* _PROBLEM STATEMENT_: From the records below, please repeat exactly the line that has "Open Device Settings in the preview toolbar", the line that has "Image resolution: width=1392", and every line between them, and nothing else.
════════
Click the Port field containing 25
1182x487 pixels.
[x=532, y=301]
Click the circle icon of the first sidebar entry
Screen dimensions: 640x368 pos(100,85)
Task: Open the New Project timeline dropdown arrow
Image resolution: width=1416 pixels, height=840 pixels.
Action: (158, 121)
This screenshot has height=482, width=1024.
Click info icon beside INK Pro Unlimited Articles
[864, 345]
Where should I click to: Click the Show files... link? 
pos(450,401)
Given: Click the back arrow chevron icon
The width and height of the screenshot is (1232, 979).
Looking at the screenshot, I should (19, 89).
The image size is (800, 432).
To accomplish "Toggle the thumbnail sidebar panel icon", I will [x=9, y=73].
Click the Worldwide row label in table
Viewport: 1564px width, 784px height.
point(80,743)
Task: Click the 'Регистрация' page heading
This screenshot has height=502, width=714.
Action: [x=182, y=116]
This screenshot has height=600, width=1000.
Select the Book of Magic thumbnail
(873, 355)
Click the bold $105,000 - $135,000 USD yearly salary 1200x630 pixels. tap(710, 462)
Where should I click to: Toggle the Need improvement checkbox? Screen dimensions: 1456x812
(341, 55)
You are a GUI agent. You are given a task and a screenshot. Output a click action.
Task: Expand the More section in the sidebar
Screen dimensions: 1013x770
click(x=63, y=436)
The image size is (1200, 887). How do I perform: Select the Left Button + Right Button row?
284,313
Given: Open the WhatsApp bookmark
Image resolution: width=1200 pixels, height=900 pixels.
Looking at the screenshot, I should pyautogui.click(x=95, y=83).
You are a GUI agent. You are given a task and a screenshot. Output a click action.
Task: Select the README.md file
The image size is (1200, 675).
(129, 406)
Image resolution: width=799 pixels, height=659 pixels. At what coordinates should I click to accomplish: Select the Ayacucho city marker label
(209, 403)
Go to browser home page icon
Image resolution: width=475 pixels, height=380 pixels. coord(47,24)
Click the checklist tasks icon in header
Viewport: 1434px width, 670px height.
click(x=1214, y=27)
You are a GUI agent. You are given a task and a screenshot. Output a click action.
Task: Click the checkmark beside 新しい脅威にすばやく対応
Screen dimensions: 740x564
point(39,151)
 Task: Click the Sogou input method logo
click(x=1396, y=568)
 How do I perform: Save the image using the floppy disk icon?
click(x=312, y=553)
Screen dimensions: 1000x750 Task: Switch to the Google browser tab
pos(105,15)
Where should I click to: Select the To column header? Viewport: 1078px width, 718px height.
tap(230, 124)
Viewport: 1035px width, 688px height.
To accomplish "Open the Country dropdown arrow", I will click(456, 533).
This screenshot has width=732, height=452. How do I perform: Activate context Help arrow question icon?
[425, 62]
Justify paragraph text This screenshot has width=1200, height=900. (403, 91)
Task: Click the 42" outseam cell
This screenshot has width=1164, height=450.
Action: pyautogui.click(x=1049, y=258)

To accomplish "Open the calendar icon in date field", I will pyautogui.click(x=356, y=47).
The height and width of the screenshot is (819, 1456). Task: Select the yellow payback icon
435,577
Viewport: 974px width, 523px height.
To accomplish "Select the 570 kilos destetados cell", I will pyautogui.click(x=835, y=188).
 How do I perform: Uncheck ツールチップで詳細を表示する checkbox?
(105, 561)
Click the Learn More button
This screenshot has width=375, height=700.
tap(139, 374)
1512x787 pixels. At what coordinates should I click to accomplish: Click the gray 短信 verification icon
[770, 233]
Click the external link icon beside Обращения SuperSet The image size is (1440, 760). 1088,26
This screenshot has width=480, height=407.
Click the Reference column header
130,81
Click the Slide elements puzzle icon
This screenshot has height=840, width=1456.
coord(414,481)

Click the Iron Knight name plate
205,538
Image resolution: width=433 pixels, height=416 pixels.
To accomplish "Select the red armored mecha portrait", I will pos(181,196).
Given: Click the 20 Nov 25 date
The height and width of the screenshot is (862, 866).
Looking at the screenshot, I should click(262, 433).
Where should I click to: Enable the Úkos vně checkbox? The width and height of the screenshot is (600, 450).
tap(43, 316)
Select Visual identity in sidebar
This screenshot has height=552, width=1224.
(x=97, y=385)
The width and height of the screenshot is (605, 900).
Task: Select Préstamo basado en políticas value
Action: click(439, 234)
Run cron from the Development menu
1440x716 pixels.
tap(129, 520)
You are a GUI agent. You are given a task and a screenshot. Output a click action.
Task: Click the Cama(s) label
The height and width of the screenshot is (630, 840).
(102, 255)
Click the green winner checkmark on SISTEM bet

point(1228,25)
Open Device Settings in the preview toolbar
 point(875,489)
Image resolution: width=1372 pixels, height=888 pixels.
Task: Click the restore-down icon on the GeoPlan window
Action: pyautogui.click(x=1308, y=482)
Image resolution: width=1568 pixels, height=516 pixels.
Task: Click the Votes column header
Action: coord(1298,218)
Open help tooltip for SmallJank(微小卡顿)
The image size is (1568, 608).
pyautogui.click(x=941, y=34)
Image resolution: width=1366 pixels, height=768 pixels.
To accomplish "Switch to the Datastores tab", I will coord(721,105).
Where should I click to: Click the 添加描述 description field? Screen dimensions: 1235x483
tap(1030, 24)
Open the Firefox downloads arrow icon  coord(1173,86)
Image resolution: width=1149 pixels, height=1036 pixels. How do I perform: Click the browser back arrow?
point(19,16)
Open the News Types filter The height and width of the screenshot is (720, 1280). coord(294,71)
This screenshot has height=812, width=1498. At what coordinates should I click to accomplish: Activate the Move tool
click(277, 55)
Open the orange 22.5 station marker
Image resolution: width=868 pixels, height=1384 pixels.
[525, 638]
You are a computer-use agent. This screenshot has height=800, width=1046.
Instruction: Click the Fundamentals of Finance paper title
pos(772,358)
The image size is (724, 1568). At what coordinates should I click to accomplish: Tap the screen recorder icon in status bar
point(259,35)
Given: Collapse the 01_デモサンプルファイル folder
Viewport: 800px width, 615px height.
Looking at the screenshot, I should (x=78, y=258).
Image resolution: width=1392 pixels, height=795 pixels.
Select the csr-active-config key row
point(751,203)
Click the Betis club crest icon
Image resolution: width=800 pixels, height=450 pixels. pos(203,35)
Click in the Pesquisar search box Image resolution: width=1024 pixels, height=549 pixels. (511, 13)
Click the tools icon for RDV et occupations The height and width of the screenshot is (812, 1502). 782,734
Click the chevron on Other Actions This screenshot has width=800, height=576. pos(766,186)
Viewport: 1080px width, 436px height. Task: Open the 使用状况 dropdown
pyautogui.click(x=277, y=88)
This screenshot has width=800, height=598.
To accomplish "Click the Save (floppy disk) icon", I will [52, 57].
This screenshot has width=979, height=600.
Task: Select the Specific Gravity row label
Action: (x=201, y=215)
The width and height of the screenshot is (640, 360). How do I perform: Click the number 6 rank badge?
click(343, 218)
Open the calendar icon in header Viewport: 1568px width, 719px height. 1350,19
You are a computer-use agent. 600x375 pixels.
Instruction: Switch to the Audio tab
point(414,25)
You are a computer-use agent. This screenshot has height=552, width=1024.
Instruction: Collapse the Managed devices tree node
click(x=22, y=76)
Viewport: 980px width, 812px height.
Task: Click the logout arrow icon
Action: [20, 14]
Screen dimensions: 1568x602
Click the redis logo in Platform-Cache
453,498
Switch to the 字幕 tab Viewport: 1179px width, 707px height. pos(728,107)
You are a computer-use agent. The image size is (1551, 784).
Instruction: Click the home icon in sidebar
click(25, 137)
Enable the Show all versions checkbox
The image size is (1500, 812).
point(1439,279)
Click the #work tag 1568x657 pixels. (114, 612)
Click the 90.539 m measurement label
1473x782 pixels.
════════
* _SOLUTION FOR THIS PROBLEM_:
Open Device Settings in the preview toolbar
 point(875,489)
Image resolution: width=1372 pixels, height=888 pixels.
Task: Click the restore-down icon on the GeoPlan window
Action: pyautogui.click(x=1308, y=482)
Image resolution: width=1568 pixels, height=516 pixels.
Task: Click the Votes column header
Action: coord(1298,218)
Open help tooltip for SmallJank(微小卡顿)
The image size is (1568, 608).
pyautogui.click(x=941, y=34)
Image resolution: width=1366 pixels, height=768 pixels.
To accomplish "Switch to the Datastores tab", I will coord(721,105).
Where should I click to: Click the 添加描述 description field? Screen dimensions: 1235x483
tap(1030, 24)
Open the Firefox downloads arrow icon  coord(1173,86)
Image resolution: width=1149 pixels, height=1036 pixels. How do I perform: Click the browser back arrow?
point(19,16)
Open the News Types filter The height and width of the screenshot is (720, 1280). coord(294,71)
This screenshot has height=812, width=1498. At what coordinates should I click to accomplish: Activate the Move tool
click(277, 55)
Open the orange 22.5 station marker
Image resolution: width=868 pixels, height=1384 pixels.
[525, 638]
You are a computer-use agent. This screenshot has height=800, width=1046.
Instruction: Click the Fundamentals of Finance paper title
pos(772,358)
The image size is (724, 1568). At what coordinates should I click to accomplish: Tap the screen recorder icon in status bar
point(259,35)
Given: Collapse the 01_デモサンプルファイル folder
Viewport: 800px width, 615px height.
Looking at the screenshot, I should (x=78, y=258).
Image resolution: width=1392 pixels, height=795 pixels.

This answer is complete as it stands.